**What you will do:** Convert every line of the items below into a Markdown table with two columns, "Row" and "Line," numbering each row and leaving out blank lines.

**Rows of pointing data:**
○ ○ ○ ○

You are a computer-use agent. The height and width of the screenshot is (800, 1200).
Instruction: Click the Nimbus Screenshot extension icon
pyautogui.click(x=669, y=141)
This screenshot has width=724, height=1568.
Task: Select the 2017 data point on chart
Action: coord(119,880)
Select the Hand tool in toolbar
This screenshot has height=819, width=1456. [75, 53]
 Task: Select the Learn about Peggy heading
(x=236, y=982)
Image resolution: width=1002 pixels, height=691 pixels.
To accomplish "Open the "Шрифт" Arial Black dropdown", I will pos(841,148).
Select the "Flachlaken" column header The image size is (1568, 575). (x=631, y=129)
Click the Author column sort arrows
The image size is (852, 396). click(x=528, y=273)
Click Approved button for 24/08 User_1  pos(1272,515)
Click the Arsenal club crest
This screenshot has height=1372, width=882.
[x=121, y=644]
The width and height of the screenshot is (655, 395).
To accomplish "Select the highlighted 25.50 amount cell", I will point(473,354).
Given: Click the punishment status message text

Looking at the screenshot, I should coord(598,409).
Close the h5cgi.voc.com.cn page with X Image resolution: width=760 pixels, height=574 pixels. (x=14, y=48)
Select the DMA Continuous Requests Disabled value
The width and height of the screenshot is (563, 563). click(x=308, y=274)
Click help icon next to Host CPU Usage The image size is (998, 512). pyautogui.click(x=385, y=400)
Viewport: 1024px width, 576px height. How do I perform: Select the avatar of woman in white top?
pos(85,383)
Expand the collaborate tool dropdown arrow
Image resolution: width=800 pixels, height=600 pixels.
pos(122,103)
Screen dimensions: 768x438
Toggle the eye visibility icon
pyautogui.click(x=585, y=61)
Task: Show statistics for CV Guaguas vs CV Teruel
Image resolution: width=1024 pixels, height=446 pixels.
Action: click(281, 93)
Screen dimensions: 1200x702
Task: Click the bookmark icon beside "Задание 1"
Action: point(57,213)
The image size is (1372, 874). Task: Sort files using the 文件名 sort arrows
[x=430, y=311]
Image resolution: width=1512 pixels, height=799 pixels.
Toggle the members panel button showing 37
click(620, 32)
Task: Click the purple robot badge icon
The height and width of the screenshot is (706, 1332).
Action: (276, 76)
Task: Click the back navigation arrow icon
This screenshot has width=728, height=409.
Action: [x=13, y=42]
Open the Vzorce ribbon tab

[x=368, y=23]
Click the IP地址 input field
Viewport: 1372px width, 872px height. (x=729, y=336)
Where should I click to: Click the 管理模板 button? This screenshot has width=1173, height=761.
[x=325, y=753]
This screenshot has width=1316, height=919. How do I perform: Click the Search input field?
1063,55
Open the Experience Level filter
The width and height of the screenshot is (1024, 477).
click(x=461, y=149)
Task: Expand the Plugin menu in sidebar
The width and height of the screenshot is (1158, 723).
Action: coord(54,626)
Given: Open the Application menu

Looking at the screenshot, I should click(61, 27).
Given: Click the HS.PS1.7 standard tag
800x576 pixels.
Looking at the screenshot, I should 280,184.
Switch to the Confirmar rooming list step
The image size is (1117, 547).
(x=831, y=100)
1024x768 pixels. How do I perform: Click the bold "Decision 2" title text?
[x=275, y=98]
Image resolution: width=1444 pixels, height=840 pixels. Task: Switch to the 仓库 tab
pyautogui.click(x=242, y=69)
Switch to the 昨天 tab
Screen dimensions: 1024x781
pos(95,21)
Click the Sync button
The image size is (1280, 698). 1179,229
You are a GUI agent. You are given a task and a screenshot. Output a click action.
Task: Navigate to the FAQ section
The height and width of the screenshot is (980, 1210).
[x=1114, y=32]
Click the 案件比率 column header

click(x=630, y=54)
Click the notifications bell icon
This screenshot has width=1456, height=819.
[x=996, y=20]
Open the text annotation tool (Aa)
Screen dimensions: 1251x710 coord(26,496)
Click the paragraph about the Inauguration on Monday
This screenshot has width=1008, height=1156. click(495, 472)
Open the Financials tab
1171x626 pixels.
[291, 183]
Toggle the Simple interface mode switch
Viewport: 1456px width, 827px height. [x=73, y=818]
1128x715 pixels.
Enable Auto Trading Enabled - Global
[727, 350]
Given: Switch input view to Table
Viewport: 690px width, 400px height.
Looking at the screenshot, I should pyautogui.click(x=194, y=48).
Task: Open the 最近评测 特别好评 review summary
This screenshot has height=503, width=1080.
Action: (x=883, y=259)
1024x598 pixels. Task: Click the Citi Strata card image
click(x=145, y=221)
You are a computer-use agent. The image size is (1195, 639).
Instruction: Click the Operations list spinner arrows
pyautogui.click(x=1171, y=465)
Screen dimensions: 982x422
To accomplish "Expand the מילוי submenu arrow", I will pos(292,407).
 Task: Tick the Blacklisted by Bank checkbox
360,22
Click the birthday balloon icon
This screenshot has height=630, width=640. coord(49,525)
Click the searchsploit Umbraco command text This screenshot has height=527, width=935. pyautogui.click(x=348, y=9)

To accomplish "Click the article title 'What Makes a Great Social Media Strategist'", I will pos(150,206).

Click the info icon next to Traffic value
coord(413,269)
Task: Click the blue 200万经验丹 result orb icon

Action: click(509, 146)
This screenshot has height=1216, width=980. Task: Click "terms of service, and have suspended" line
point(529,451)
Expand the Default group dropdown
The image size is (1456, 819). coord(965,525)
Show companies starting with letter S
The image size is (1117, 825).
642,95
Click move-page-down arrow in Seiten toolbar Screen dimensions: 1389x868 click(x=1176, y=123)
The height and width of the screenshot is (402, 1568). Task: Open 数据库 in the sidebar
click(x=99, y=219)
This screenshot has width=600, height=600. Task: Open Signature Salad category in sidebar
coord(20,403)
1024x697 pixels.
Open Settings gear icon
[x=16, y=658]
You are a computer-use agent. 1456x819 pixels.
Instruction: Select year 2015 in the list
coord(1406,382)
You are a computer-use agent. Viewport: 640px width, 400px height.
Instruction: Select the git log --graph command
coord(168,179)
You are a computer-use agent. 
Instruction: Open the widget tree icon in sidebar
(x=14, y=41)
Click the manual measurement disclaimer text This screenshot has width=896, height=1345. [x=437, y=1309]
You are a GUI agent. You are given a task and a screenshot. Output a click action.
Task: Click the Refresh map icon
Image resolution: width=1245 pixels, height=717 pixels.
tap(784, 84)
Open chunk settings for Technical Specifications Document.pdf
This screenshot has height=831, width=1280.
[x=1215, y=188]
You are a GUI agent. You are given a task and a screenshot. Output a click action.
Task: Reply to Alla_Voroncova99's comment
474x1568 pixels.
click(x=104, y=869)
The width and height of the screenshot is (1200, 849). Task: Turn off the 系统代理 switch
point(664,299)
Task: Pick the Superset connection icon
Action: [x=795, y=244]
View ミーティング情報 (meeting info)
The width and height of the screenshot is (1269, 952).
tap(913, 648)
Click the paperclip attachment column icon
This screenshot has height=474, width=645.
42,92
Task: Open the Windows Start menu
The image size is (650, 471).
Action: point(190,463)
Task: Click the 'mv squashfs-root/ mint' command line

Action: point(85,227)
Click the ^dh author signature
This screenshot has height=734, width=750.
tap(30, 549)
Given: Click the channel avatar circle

○ ○ ○ ○

**Exercise response:**
| Row | Line |
|---|---|
| 1 | You are a computer-use agent. The height and width of the screenshot is (800, 1200). |
| 2 | Instruction: Click the Nimbus Screenshot extension icon |
| 3 | pyautogui.click(x=669, y=141) |
| 4 | This screenshot has width=724, height=1568. |
| 5 | Task: Select the 2017 data point on chart |
| 6 | Action: coord(119,880) |
| 7 | Select the Hand tool in toolbar |
| 8 | This screenshot has height=819, width=1456. [75, 53] |
| 9 |  Task: Select the Learn about Peggy heading |
| 10 | (x=236, y=982) |
| 11 | Image resolution: width=1002 pixels, height=691 pixels. |
| 12 | To accomplish "Open the "Шрифт" Arial Black dropdown", I will pos(841,148). |
| 13 | Select the "Flachlaken" column header The image size is (1568, 575). (x=631, y=129) |
| 14 | Click the Author column sort arrows |
| 15 | The image size is (852, 396). click(x=528, y=273) |
| 16 | Click Approved button for 24/08 User_1  pos(1272,515) |
| 17 | Click the Arsenal club crest |
| 18 | This screenshot has height=1372, width=882. |
| 19 | [x=121, y=644] |
| 20 | The width and height of the screenshot is (655, 395). |
| 21 | To accomplish "Select the highlighted 25.50 amount cell", I will point(473,354). |
| 22 | Given: Click the punishment status message text |
| 23 | Looking at the screenshot, I should coord(598,409). |
| 24 | Close the h5cgi.voc.com.cn page with X Image resolution: width=760 pixels, height=574 pixels. (x=14, y=48) |
| 25 | Select the DMA Continuous Requests Disabled value |
| 26 | The width and height of the screenshot is (563, 563). click(x=308, y=274) |
| 27 | Click help icon next to Host CPU Usage The image size is (998, 512). pyautogui.click(x=385, y=400) |
| 28 | Viewport: 1024px width, 576px height. How do I perform: Select the avatar of woman in white top? |
| 29 | pos(85,383) |
| 30 | Expand the collaborate tool dropdown arrow |
| 31 | Image resolution: width=800 pixels, height=600 pixels. |
| 32 | pos(122,103) |
| 33 | Screen dimensions: 768x438 |
| 34 | Toggle the eye visibility icon |
| 35 | pyautogui.click(x=585, y=61) |
| 36 | Task: Show statistics for CV Guaguas vs CV Teruel |
| 37 | Image resolution: width=1024 pixels, height=446 pixels. |
| 38 | Action: click(281, 93) |
| 39 | Screen dimensions: 1200x702 |
| 40 | Task: Click the bookmark icon beside "Задание 1" |
| 41 | Action: point(57,213) |
| 42 | The image size is (1372, 874). Task: Sort files using the 文件名 sort arrows |
| 43 | [x=430, y=311] |
| 44 | Image resolution: width=1512 pixels, height=799 pixels. |
| 45 | Toggle the members panel button showing 37 |
| 46 | click(620, 32) |
| 47 | Task: Click the purple robot badge icon |
| 48 | The height and width of the screenshot is (706, 1332). |
| 49 | Action: (276, 76) |
| 50 | Task: Click the back navigation arrow icon |
| 51 | This screenshot has width=728, height=409. |
| 52 | Action: [x=13, y=42] |
| 53 | Open the Vzorce ribbon tab |
| 54 | [x=368, y=23] |
| 55 | Click the IP地址 input field |
| 56 | Viewport: 1372px width, 872px height. (x=729, y=336) |
| 57 | Where should I click to: Click the 管理模板 button? This screenshot has width=1173, height=761. |
| 58 | [x=325, y=753] |
| 59 | This screenshot has width=1316, height=919. How do I perform: Click the Search input field? |
| 60 | 1063,55 |
| 61 | Open the Experience Level filter |
| 62 | The width and height of the screenshot is (1024, 477). |
| 63 | click(x=461, y=149) |
| 64 | Task: Expand the Plugin menu in sidebar |
| 65 | The width and height of the screenshot is (1158, 723). |
| 66 | Action: coord(54,626) |
| 67 | Given: Open the Application menu |
| 68 | Looking at the screenshot, I should click(61, 27). |
| 69 | Given: Click the HS.PS1.7 standard tag |
| 70 | 800x576 pixels. |
| 71 | Looking at the screenshot, I should 280,184. |
| 72 | Switch to the Confirmar rooming list step |
| 73 | The image size is (1117, 547). |
| 74 | (x=831, y=100) |
| 75 | 1024x768 pixels. How do I perform: Click the bold "Decision 2" title text? |
| 76 | [x=275, y=98] |
| 77 | Image resolution: width=1444 pixels, height=840 pixels. Task: Switch to the 仓库 tab |
| 78 | pyautogui.click(x=242, y=69) |
| 79 | Switch to the 昨天 tab |
| 80 | Screen dimensions: 1024x781 |
| 81 | pos(95,21) |
| 82 | Click the Sync button |
| 83 | The image size is (1280, 698). 1179,229 |
| 84 | You are a GUI agent. You are given a task and a screenshot. Output a click action. |
| 85 | Task: Navigate to the FAQ section |
| 86 | The height and width of the screenshot is (980, 1210). |
| 87 | [x=1114, y=32] |
| 88 | Click the 案件比率 column header |
| 89 | click(x=630, y=54) |
| 90 | Click the notifications bell icon |
| 91 | This screenshot has width=1456, height=819. |
| 92 | [x=996, y=20] |
| 93 | Open the text annotation tool (Aa) |
| 94 | Screen dimensions: 1251x710 coord(26,496) |
| 95 | Click the paragraph about the Inauguration on Monday |
| 96 | This screenshot has width=1008, height=1156. click(495, 472) |
| 97 | Open the Financials tab |
| 98 | 1171x626 pixels. |
| 99 | [291, 183] |
| 100 | Toggle the Simple interface mode switch |
| 101 | Viewport: 1456px width, 827px height. [x=73, y=818] |
| 102 | 1128x715 pixels. |
| 103 | Enable Auto Trading Enabled - Global |
| 104 | [727, 350] |
| 105 | Given: Switch input view to Table |
| 106 | Viewport: 690px width, 400px height. |
| 107 | Looking at the screenshot, I should pyautogui.click(x=194, y=48). |
| 108 | Task: Open the 最近评测 特别好评 review summary |
| 109 | This screenshot has height=503, width=1080. |
| 110 | Action: (x=883, y=259) |
| 111 | 1024x598 pixels. Task: Click the Citi Strata card image |
| 112 | click(x=145, y=221) |
| 113 | You are a computer-use agent. The image size is (1195, 639). |
| 114 | Instruction: Click the Operations list spinner arrows |
| 115 | pyautogui.click(x=1171, y=465) |
| 116 | Screen dimensions: 982x422 |
| 117 | To accomplish "Expand the מילוי submenu arrow", I will pos(292,407). |
| 118 |  Task: Tick the Blacklisted by Bank checkbox |
| 119 | 360,22 |
| 120 | Click the birthday balloon icon |
| 121 | This screenshot has height=630, width=640. coord(49,525) |
| 122 | Click the searchsploit Umbraco command text This screenshot has height=527, width=935. pyautogui.click(x=348, y=9) |
| 123 | To accomplish "Click the article title 'What Makes a Great Social Media Strategist'", I will pos(150,206). |
| 124 | Click the info icon next to Traffic value |
| 125 | coord(413,269) |
| 126 | Task: Click the blue 200万经验丹 result orb icon |
| 127 | Action: click(509, 146) |
| 128 | This screenshot has height=1216, width=980. Task: Click "terms of service, and have suspended" line |
| 129 | point(529,451) |
| 130 | Expand the Default group dropdown |
| 131 | The image size is (1456, 819). coord(965,525) |
| 132 | Show companies starting with letter S |
| 133 | The image size is (1117, 825). |
| 134 | 642,95 |
| 135 | Click move-page-down arrow in Seiten toolbar Screen dimensions: 1389x868 click(x=1176, y=123) |
| 136 | The height and width of the screenshot is (402, 1568). Task: Open 数据库 in the sidebar |
| 137 | click(x=99, y=219) |
| 138 | This screenshot has width=600, height=600. Task: Open Signature Salad category in sidebar |
| 139 | coord(20,403) |
| 140 | 1024x697 pixels. |
| 141 | Open Settings gear icon |
| 142 | [x=16, y=658] |
| 143 | You are a computer-use agent. 1456x819 pixels. |
| 144 | Instruction: Select year 2015 in the list |
| 145 | coord(1406,382) |
| 146 | You are a computer-use agent. Viewport: 640px width, 400px height. |
| 147 | Instruction: Select the git log --graph command |
| 148 | coord(168,179) |
| 149 | You are a computer-use agent.  |
| 150 | Instruction: Open the widget tree icon in sidebar |
| 151 | (x=14, y=41) |
| 152 | Click the manual measurement disclaimer text This screenshot has width=896, height=1345. [x=437, y=1309] |
| 153 | You are a GUI agent. You are given a task and a screenshot. Output a click action. |
| 154 | Task: Click the Refresh map icon |
| 155 | Image resolution: width=1245 pixels, height=717 pixels. |
| 156 | tap(784, 84) |
| 157 | Open chunk settings for Technical Specifications Document.pdf |
| 158 | This screenshot has height=831, width=1280. |
| 159 | [x=1215, y=188] |
| 160 | You are a GUI agent. You are given a task and a screenshot. Output a click action. |
| 161 | Task: Reply to Alla_Voroncova99's comment |
| 162 | 474x1568 pixels. |
| 163 | click(x=104, y=869) |
| 164 | The width and height of the screenshot is (1200, 849). Task: Turn off the 系统代理 switch |
| 165 | point(664,299) |
| 166 | Task: Pick the Superset connection icon |
| 167 | Action: [x=795, y=244] |
| 168 | View ミーティング情報 (meeting info) |
| 169 | The width and height of the screenshot is (1269, 952). |
| 170 | tap(913, 648) |
| 171 | Click the paperclip attachment column icon |
| 172 | This screenshot has height=474, width=645. |
| 173 | 42,92 |
| 174 | Task: Open the Windows Start menu |
| 175 | The image size is (650, 471). |
| 176 | Action: point(190,463) |
| 177 | Task: Click the 'mv squashfs-root/ mint' command line |
| 178 | Action: point(85,227) |
| 179 | Click the ^dh author signature |
| 180 | This screenshot has height=734, width=750. |
| 181 | tap(30, 549) |
| 182 | Given: Click the channel avatar circle |